The G7 comprises the U.S., Canada, U.K., France, Germany, Italy and Japan.

U.S. President Joe Biden publicly broadcast the “significant outcome” of the G7’s consensus during a Thursday press briefing beside his Ukrainian counterpart Volodymyr Zelenskyy, after the two leaders signed a 10-year bilateral security agreement.

“I’m very pleased to share that this week the G7 signed a plan to finalize and unlock $50 billion from the proceeds of those frozen [Russian] assets, to put that money to work for Ukraine, [in] another reminder to Putin that we’re not backing down,” Biden said.

Moscow has previously denounced such a move, warning of dramatic consequences if Western leaders go ahead with the proposal. Questions have also been raised over the legality of setting such a precedent: Russia has been cut off from its frozen assets, but retains their ownership. A lengthy judicial process would have to be undertaken for their forfeit — but the profits generated by the seized assets are more readily available.

A similar step to the G7 decision was taken in 1992, when the U.N. Security Council authorized a measure to seize frozen Iraqi assets and direct them to compensate the victims of Baghdad’s invasion of Kuwait.

Michel holds firm on the grounds of the decision. “There is a blatant violation of international law, there is a blatant aggression against Ukraine. [Moscow] are the aggressor, there is a victim, there are rules at an international level. They have to pay,” he said.
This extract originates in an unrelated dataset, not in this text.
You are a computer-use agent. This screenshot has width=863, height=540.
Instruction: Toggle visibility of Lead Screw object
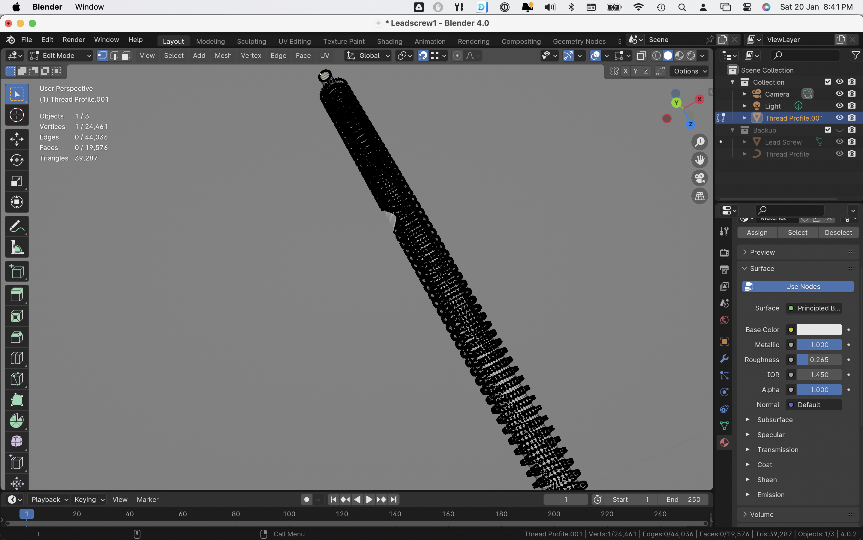[839, 142]
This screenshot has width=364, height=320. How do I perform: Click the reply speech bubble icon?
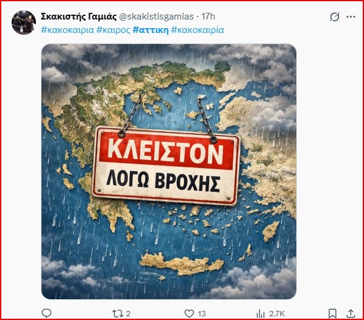click(46, 313)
“And that’s why … this money is blocked, that’s why this money is frozen, and I am very confident that we can use this money to support Ukraine, because it is fair.”

The proposal must now pass various legal hurdles and be backed by European states, where the majority of frozen Russian assets are held.

Michel said that G7 allies can finalize the deal’s details “in the weeks to come” to make the funds available for Kyiv as soon as possible, noting that “50 billion euros in addition for Ukraine, it means more military equipment and more capacities and capabilities for Ukraine to defend themselves and to defend our common European values.”

Further loans secured against the interest accrued by Russian frozen assets could be forthcoming, U.S. Treasury Secretary Janet Yellen signaled on Thursday.

“This is not the last time this can be done. This is the first tranche and if necessary, there’s more behind it,” said Yellen, who has been actively involved in negotiating the agreement. “We’re getting Russians to help pay for the damage that it’s caused.”

Well into its third year, Russia’s full-fledged invasion of Ukraine has demolished settlements and key infrastructure in the country, amid persistent aerial bombardment. The World Bank in February estimated that $486 billion will be required to cover the reconstruction and recovery of Ukraine over the next decade — with costs likely to have increased since this assessment.

Increasingly, Kyiv’s allies have come to accept that war must come before peace in discussions about Ukraine’s reconstruction.

“I think if we want to make possible the rebuilding of Ukraine as soon as possible, we need to provide more air defense systems, this is a top priority,” Michel said. “And today it is also an important decision, how we can provide more support, more military equipment to the Ukrainians, including in the field of air defense.”

A formal G7 statement is expected at the end of Friday, crowning a two-day summit in Borgo Egnazia in Puglia, Italy, which welcomed top EU officials, including Ursula von der Leyen, the president of the European Commission, as well as a number of other heads of state and international organizations.

The annual summit comes as most of the G7 leaders face their own domestic upheavals including national elections and falling approval ratings. Only Georgia Meloni, the prime minister of Italy, is riding high in the polls after her nationalist party Fratelli d’Italia’s success in the European Parliament elections last weekend.

Read original source here.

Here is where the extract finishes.